The movie wasn’t the worst I’d ever seen and still had some entertaining moments but it had a heck of a lot wrong with it.  A half-arsed plot, a fundamental misunderstanding of the Ghost Rider character and his powers, ropey villains, uninspiring fights and nowhere near enough high-speed motorbike chases were all negative points, but the biggest bugbear that stood head and shoulders above all the rest was Nic Cage as Johnny Blaze.  Actually, I’m not sure if I should blame the scriptwriters, director or Cage for the fact that Blaze was played as a mentally-impaired Hillbilly dosed up on extra-drowsy Night Nurse (‘D’you like eye-tallian food?’), but given Nic is the public face I’ll direct my snark in his general direction I reckon. That good ol’ boy routine might have served him well in Con Air but it didn’t do any good here.  Actually, know I say that I’m not even sure Cage’s Dukes of Hazard impression even did him any good in that movie either.  Whenever anyone talks of that movie fondly it’s normally because of John Malkovich’s scenery chewing turn or Steve Buscemi’s mild-mannered serial killer character, nothing to do with Cage’s ‘The South will rise again’ act.

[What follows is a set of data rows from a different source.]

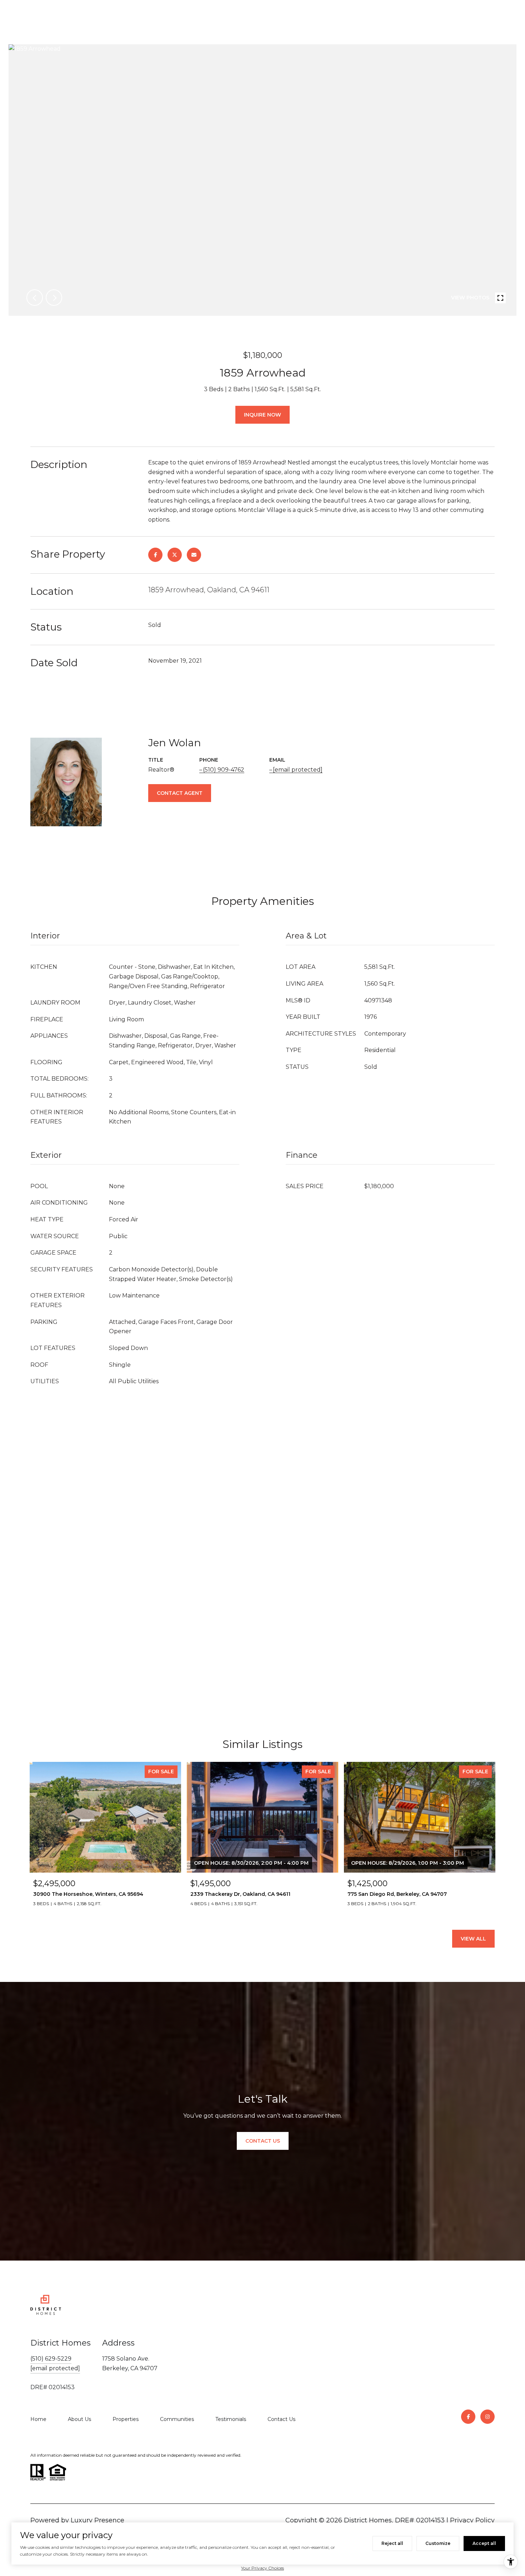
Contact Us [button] (262, 2141)
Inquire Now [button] (262, 415)
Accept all (484, 2543)
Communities (177, 2419)
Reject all (392, 2543)
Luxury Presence (97, 2520)
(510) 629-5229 (50, 2358)
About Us (79, 2419)
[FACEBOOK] (468, 2417)
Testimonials (230, 2419)
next (54, 297)
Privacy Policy (472, 2520)
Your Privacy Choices (262, 2568)
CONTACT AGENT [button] (179, 793)
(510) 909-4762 (223, 769)
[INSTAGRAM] (487, 2417)
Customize (437, 2543)
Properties (125, 2419)
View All (473, 1938)
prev (34, 297)
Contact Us (281, 2419)
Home (38, 2419)
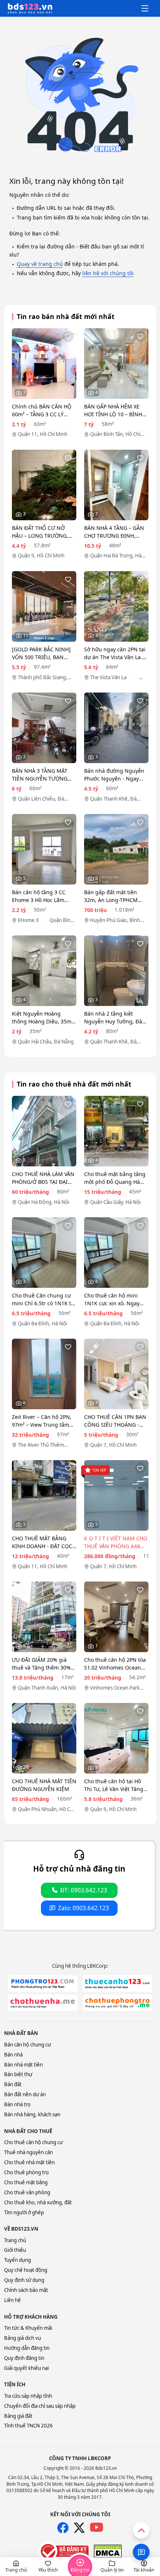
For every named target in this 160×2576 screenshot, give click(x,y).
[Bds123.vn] (30, 8)
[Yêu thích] (68, 336)
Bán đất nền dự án (25, 2094)
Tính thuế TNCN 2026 (28, 2425)
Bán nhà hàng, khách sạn (32, 2114)
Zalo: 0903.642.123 (83, 1908)
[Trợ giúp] (141, 2552)
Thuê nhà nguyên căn (28, 2152)
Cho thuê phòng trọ (26, 2172)
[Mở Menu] (144, 8)
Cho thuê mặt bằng (26, 2182)
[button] (16, 2566)
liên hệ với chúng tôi (108, 273)
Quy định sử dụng (24, 2280)
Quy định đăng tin (24, 2358)
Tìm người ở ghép (24, 2212)
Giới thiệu (15, 2250)
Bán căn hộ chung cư (27, 2044)
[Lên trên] (141, 2530)
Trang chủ (15, 2240)
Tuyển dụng (17, 2260)
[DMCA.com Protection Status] (108, 2551)
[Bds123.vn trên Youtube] (96, 2527)
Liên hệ (12, 2300)
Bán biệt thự (18, 2074)
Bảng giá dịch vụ (22, 2338)
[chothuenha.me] (42, 2002)
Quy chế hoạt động (25, 2270)
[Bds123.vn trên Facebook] (62, 2527)
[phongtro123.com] (42, 1983)
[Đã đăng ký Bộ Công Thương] (64, 2551)
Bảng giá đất (18, 2416)
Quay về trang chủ (40, 263)
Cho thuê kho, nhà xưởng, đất (38, 2202)
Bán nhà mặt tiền (23, 2064)
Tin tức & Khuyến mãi (28, 2328)
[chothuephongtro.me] (117, 2002)
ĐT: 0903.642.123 (83, 1890)
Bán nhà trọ (17, 2104)
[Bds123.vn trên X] (79, 2527)
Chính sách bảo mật (26, 2290)
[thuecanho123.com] (117, 1983)
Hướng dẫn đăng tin (26, 2348)
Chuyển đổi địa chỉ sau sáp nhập (40, 2406)
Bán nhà (13, 2054)
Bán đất (13, 2084)
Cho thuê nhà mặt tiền (29, 2162)
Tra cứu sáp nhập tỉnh (28, 2396)
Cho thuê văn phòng (27, 2192)
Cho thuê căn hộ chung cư (33, 2142)
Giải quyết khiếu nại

It might be going to far to say Nicolas Cage as Johnny Blaze is the worst casting a superhero movie ever-  given we’ve had David Hasslehoff as Nick Fury and Shaquille O’Neal as Steel in the past – but he probably makes the top five.  I understand Cage (due to being a comic geek himself) has always wanted to play a superhero role and so probably jumped at the part without much thought, and the studio was probably just chuffed to have a big name on the project, but it was simply a bad call that meant an already iffy film ended up being another terrible blow to the Ghost Rider franchise. A more damaging one than Garth Ennis managed too, I’d say, what with it being much more widely seen and more publicly known. I understand a sequel was made, and I understand said sequel features the talents of fine actors such as Idris Elba and Anthony Head which may elevate it above it’s predecessor, but I haven’t watched it yet… after all, Nic Cage is bloody well in it as well, and I don’t fancy sitting through another ninety minutes of a Conway Twitty-style Johnny Blaze.

Normally I’m pretty laid back about this kind of geek-sacrilege.  In a previous post I went on about how people should chill out and not get so wound up about tweaks made to their sacred cows when they’re made into films or similar, but sadly I can’t practice what I preach when it comes to Ghost Rider.  Maybe I’m just being a bit unfair – after all, Ennis has plenty of fans in the comics world and they can’t all be fourteen year old boys, can they? And maybe I was expecting too much of the movie given how much I’d enjoyed films like Spiderman, Hellboy and X-Men 2. And it was still better than Daredevil or Elektra. But still, I don’t think I’ll be paying a great deal of attention to Ghost Rider projects for the foreseeable future.  I’m just not sure I can take much more flame-head themed disappointment.

Of course, if Marvel Studios somehow managed to get the rights to the character back and decided to reboot the character… well, then I might be interested.  I can’t see it ever happening if I’m honest, but I’d more than likely watch a Ghost Rider movie that came from the studio that gave us the Iron Man, Thor, Captain America and Avengers movies, if they deemed tackling a character with such a chequered past wasn’t too much of a risk.

As long as they didn’t cast Nicolas Cage,  of course.